Vision starts at the retina and continues in more than 40 visual areas. Object recognition is usually assumed to proceed from the analysis of simple features, such as edges and lines in the early visual areas, to more and more complex features in higher visual areas, such as IT.
There are three important characteristics of hierarchical, feedforward processing. First, processing proceeds from basic (lines, edges) to complex (objects, faces) features. Second, processing at each level is fully determined by processing at the previous level. Third, receptive fields increase along the visual hierarchy because objects are more extended than their constituting elements.
There are four crucial implications of these characteristics. First, object recognition always becomes difficult when objects are embedded in clutter because object-irrelevant elements mingle with object-relevant elements. Second, features “lost” at the early stages of processing are irretrievably lost. Third, only nearby elements interfere with each other. Fourth, only low-level features “interact” with each other, such as interactions between lines of the same color and orientation.
In a variety of classic visual paradigms, we found that none of these predictions holds true.
The example of crowding. We presented a vernier stimulus, which comprises two vertical lines offset in the horizontal direction. Human observers had to indicate the offset direction. Performance strongly deteriorated when the vernier is surrounded by the outline of a square. This is a classic crowding effect and well in line with predictions of most models of crowding and object recognition in general because irrelevant information interferes with target processing. Next, we presented further squares on both sides of the square containing the vernier (Figure 1). Classic models propose that performance should deteriorate even further since more distracting information is added. However, performance was almost as good as when the vernier was presented alone. When we turned the flanking squares by 90 degrees creating diamonds, performance was at its worst. We proposed that the repetitive, good Gestalt of the square array creates a high-level structure, which is treated differently from the vernier, which for this reason is clearly perceived and, hence, performance is good. Computationally, the squares must be computed from their constituting lines, grouped as one array, and only then they can interact with the low-level vernier. We showed similar crowding results with other types of stimuli (Key Publications: Malania et al., 2007; Manassi et al., 2012, 2013; Herzog et al., 2015a,b; Manassi et al., 2016; Pachai et al., 2016).
Figure 1: Observers were asked to discriminate whether the vernier was offset to the left or right. We determined the offset size for which 75% correct responses occurred (left bar and dashed line). When the vernier was embedded in the outline of a square, thresholds increased (a-b). When adding three flanking squares on each side, thresholds strongly decreased and crowding disappeared (b-c). When rotating the flanking squares by 90° (d), thresholds increased. Modified from Manassi et al. (2013).
Thus, using crowding as an example, we have shown clear counterevidence to predictions of the classic models of object recognition.
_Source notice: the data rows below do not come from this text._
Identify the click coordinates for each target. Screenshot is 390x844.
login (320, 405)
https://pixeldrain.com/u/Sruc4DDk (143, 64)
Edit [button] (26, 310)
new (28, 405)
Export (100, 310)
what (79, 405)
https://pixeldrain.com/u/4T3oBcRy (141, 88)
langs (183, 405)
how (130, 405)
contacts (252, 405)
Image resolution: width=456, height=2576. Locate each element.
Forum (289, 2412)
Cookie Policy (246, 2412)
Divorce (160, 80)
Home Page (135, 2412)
A) Adding uninformative elements to a target does not necessarily, as proposed by classic models, deteriorate performance. Bigger can be better. B) Low-level information is not irretrievably “lost”: neither on a low-level nor on any other stage. C) Performance of a target depends on all elements in the visual field and is not restricted to nearby elements. D) Performance depends on the overall configuration of the stimulus, i.e., high-level processing determines low-level processing. For the same reasons, processing cannot be feedforward (Herzog et al., 2016; Jaekel et al., 2016).
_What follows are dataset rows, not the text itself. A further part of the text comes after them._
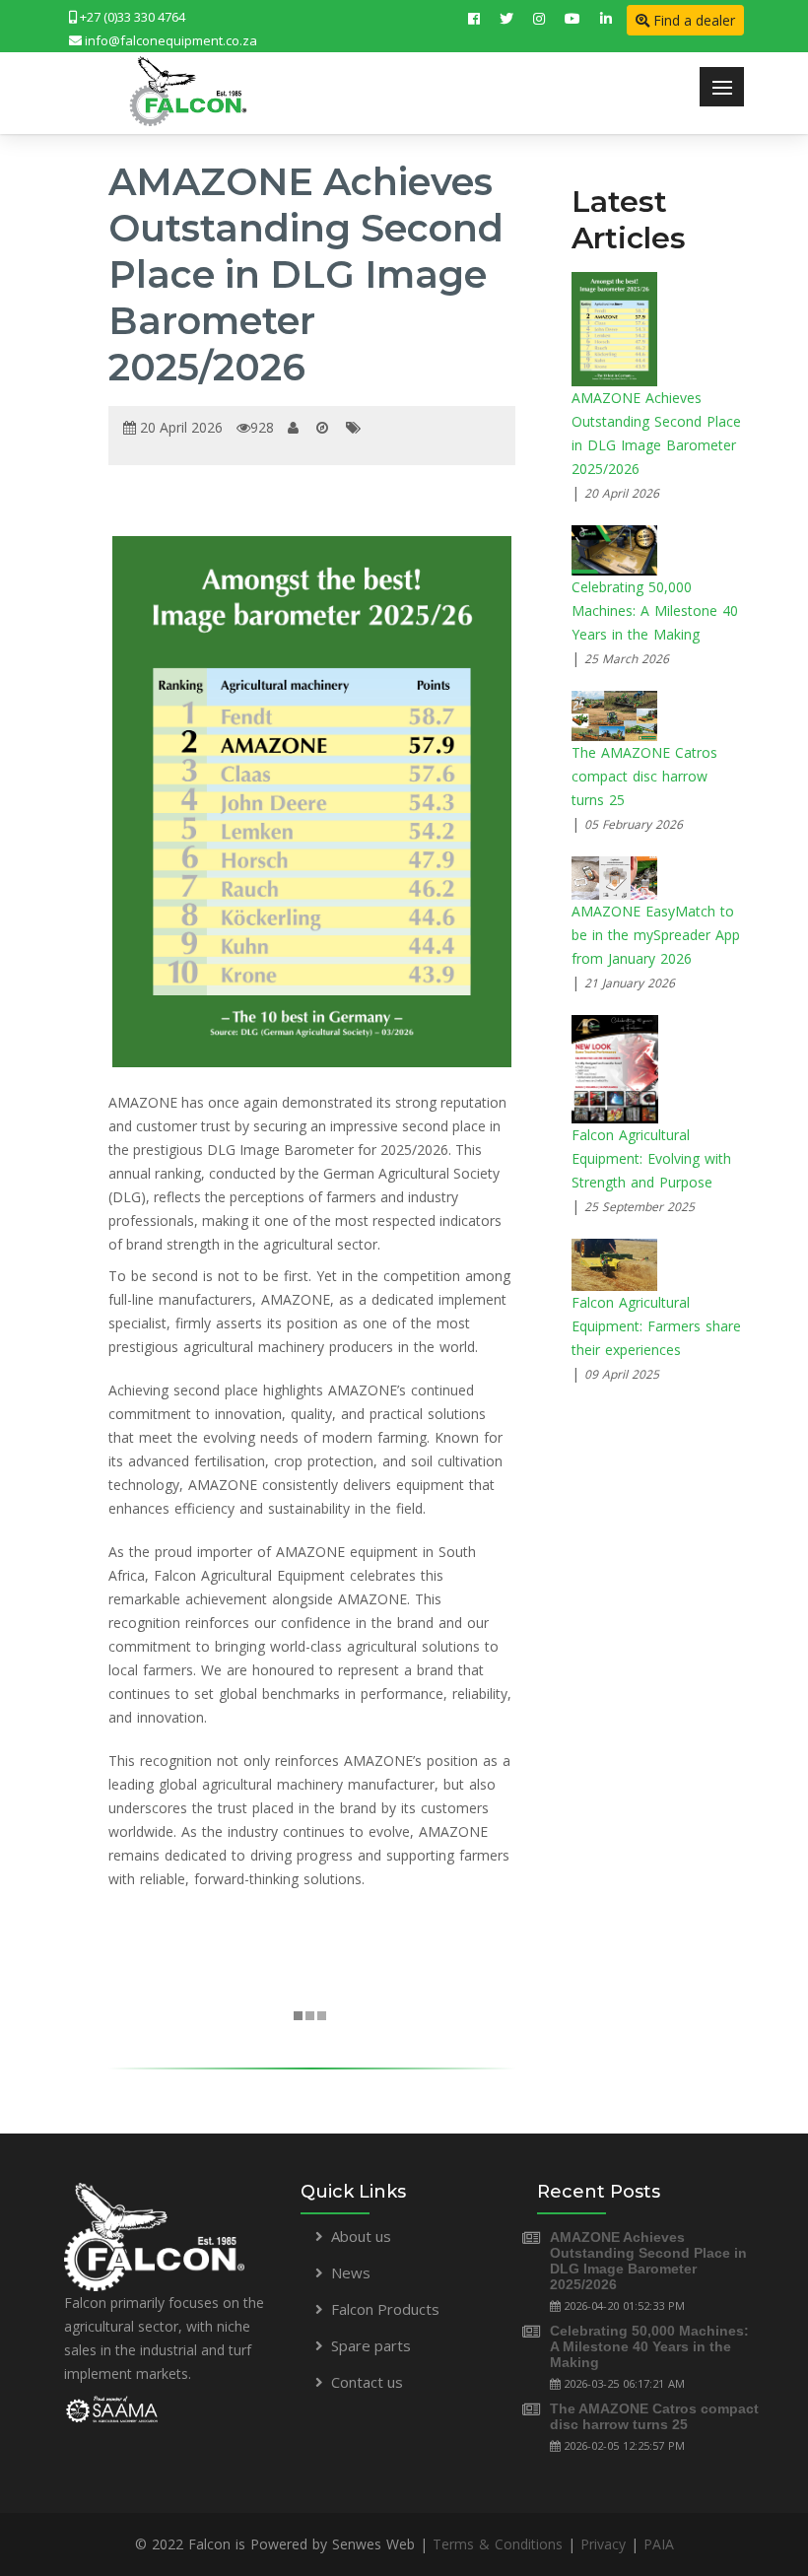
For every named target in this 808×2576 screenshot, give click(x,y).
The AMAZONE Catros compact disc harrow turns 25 (654, 2416)
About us (361, 2236)
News (350, 2272)
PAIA (658, 2544)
Neurophysiology. Where in the human brain does crowding occur? Using high density 192 channel EEG, we could show that high-level areas rather than low-level areas were involved, which argues again against interferences in low-level visual areas (Chicherov et al., 2014).
The examples of visual masking and surround suppression. We obtained very similar results in visual masking and surround suppression and found, as with crowding, only little evidence for the classic vision framework. To the contrary, also in these paradigms, processing is determined by global, Gestalt processing (Key Publications: Herzog & Fahle, 2002; Saarela & Herzog, 2009).
Modeling. We showed that classic feedforward architectures, including CNNs, cannot explain crowding and masking. Models including a recurrent grouping stage however did a good job (Key Publications, Crowding: Francis et al., 2017; Doerig et al., 2019, 2020; Bornet et al., 2019; Masking: Hermens et al., 2008; see also Ghose et al., 2012).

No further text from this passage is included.